A reporter asked: “Do you think it reached the West Wing of the Obama White House?”
“I don’t want to say that, but I think you know the answer.”
Later, Trump said: “I think it went very high up. I think what happened is a disgrace. I don’t believe our country should allow this ever to happen again.”
The Washington Post reported that in August 2016, Brennan requested a meeting with President Obama after compiling his own dossier of claims of Russian interference in the election.
That same month, Brennan briefed then-Senate Minority Leader Harry Reid about elements in another dossier, the unverified anti-Trump document crafted by former British spy Christopher Steele that was funded by the Hillary Clinton campaign and the Democratic National Committee. Reid then transmitted some of the information in a letter to the FBI.
The salacious and unsubstantiated claims against Trump from Russian sources later were used as evidence to obtain a warrant to spy on Trump campaign volunteer Carter Page.
Republican lawmakers, including Sen. Lindsey Graham, R-S.C., now want to investigate the role the dossier had in obtaining the warrant and it’s overall part in initiating the special counsel probe.
In an interview last August, Trump personal lawyer Rudy Giuliani accused Brennan of being the “quarterback” who took the Steele dossier to Reid and touched off the investigation.
‘Wild outbursts’
Trump revoked Brennan’s security clearance last August after Brennan accused Trump of being “treasonous.”
Trump claimed the former CIA director “has recently leveraged his status … to make a series of unfounded and outrageous allegations, wild outbursts on the internet and on television, about this administration.”
In a New York Times op-ed, Brennan said Trump’s claims that his campaign did not collude with Russia are “hogwash.”
“The only questions that remain,” Brennan claimed at the time, “are whether the collusion that took place constituted criminally liable conspiracy, whether obstruction of justice occurred to cover up any collusion or conspiracy, and how many members of ‘Trump Incorporated’ attempted to defraud the government by laundering and concealing the movement of money into their pockets.”
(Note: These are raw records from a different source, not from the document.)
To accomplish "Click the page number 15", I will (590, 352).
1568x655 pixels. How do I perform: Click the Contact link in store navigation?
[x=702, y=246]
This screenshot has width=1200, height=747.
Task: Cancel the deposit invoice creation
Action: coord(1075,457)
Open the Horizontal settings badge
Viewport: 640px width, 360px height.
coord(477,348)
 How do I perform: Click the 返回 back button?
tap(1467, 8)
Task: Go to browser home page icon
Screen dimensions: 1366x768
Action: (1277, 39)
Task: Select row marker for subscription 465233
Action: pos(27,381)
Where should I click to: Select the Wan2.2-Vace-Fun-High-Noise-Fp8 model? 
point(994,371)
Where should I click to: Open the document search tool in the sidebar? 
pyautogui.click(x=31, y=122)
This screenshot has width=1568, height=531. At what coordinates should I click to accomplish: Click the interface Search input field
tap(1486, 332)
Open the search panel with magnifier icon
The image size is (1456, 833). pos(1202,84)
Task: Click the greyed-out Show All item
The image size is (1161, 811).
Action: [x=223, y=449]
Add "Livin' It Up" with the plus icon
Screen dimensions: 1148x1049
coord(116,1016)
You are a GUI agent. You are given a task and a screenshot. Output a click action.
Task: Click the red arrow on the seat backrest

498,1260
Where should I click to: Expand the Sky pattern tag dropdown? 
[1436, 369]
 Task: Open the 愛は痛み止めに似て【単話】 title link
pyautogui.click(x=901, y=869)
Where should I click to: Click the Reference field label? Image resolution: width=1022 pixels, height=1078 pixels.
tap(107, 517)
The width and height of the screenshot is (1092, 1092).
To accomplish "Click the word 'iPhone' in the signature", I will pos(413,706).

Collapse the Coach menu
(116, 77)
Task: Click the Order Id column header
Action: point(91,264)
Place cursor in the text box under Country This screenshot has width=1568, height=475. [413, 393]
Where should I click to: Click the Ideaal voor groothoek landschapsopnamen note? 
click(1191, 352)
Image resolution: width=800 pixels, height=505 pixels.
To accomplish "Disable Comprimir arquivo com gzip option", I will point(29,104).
However, as evidence, Brennan pointed to Trump’s comment in front of TV cameras during the 2016 campaign that the Russians should find Hillary Clinton’s “30,000 emails that are missing,” which appeared to be done in jest.
Former U.S. attorney Joseph diGenova told Fox News Channel’s Sean Hannity last July that Brennan is responsible for the spreading of false information about Trump and Russia among American intelligence agencies.
Radical past
Russia expert Paul Kengor highlighted Brennan’s radical background, noting the Obama CIA director voted for Communist Party candidate Gus Hall for president of the United States.
Brennan also has a record of lying. He was probed for committing perjury by testifying falsely, under oath, before the House Intelligence Committee that the infamous anti-Trump “dossier” funded by the Democratic Party played no role in the intelligence community’s publicly released conclusion that Russia interfered in the 2016 election.
Brennan further declared he did not know who commissioned the opposition-research document, even though senior national security and counter-intelligence officials at the Justice Department and FBI knew the previous year it was funded by the Hillary Clinton campaign and the Democratic National Committee.
After Sen. Dianne Feinstein, D-Calif., accused the CIA of spying on members of the Senate by hacking into computers used by her intelligence committee’s staffers, Brennan said, “Let me assure you the CIA was in no way spying on [the committee] or the Senate.”
However, a CIA inspector general’s report found the CIA was indeed spying on the Senate, and Brennan was forced to privately apologize to intelligence committee members.
Brennan also claimed in a 2011 speech that there had not been “a single collateral death” from U.S. drone strikes because of their “exceptional proficiency [and] precision.'” However, the Bureau of Investigative Journalism found that one U.S. drone strike alone had killed 42 Pakistanis, “most of them civilians.”